Rio – Em outras épocas, trabalhar no Flamengo era o sonho profissional de qualquer treinador ou jogador. No entanto, a realidade hoje é diferente. Após pelo menos cinco atacantes rejeitarem convites para atuar na Gávea, ontem foi a vez do técnico Péricles Chamusca descartar a proposta de dirigir o time carioca, para acertar com o São Caetano.

A notícia deixou a diretoria do Flamengo perplexa. O algoz do Rubro-Negro na final da Copa do Brasil teria acertado sua ida para a Gávea na noite de quarta-feira, mas ontem pela manhã comunicou aos dirigentes do Fla-Futebol que não se sentiu à vontade para treinar o Flamengo nesse momento – o time carioca é o lanterna do Brasileirão.

“Ficou um mistério no ar. O Chamusca me ligou nesta quinta (ontem) e disse que o problema não seria o salário, já que o São Caetano ofereceu quase a mesma coisa”, declarou o diretor executivo do Fla-Futebol, José Maria Sobrinho.

Para o vice-presidente de futebol, Paulo Dantas, Chamusca foi “uma pessoa pouco corajosa” e que, por isso, não serviria para comandar o Flamengo nesta situação incômoda. A diretoria rubro-negra informou que a busca para contratar um novo treinador recomeçou, mas não descartou a possibilidade de efetivar o técnico interino Andrade.

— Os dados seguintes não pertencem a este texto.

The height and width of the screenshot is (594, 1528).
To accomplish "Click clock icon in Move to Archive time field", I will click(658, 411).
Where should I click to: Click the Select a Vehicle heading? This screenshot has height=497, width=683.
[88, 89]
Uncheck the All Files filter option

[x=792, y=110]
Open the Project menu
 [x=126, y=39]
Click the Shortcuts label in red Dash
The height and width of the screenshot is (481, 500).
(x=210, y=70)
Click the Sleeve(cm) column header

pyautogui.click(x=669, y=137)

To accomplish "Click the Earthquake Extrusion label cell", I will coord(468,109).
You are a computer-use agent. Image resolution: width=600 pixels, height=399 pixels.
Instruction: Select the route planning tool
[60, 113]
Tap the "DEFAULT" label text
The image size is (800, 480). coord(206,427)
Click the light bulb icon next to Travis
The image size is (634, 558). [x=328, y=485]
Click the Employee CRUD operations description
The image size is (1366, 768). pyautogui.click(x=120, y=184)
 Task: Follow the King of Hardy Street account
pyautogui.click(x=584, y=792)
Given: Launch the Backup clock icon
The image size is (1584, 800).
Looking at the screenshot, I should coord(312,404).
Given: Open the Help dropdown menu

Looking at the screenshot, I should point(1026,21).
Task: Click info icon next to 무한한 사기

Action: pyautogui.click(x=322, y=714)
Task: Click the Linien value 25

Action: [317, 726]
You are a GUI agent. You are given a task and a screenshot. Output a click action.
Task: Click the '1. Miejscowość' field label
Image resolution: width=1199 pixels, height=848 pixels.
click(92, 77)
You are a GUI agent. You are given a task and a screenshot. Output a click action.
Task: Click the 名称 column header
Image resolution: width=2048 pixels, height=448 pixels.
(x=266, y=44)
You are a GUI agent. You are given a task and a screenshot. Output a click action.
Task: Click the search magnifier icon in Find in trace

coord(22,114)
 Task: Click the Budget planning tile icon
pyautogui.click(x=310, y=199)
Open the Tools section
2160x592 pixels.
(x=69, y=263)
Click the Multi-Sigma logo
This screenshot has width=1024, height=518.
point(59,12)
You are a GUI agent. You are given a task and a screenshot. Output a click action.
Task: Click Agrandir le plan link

A contratação de Chamusca pelo São Caetano parece uma resposta ao Flamengo, que, na semana passada, apresentou proposta salarial maior e acertou com o atacante Dimba. Recém-contratado do futebol árabe, o artilheiro se apresentou ontem na Gávea, fez exames clínicos e deve estrear no clássico com o Botafogo.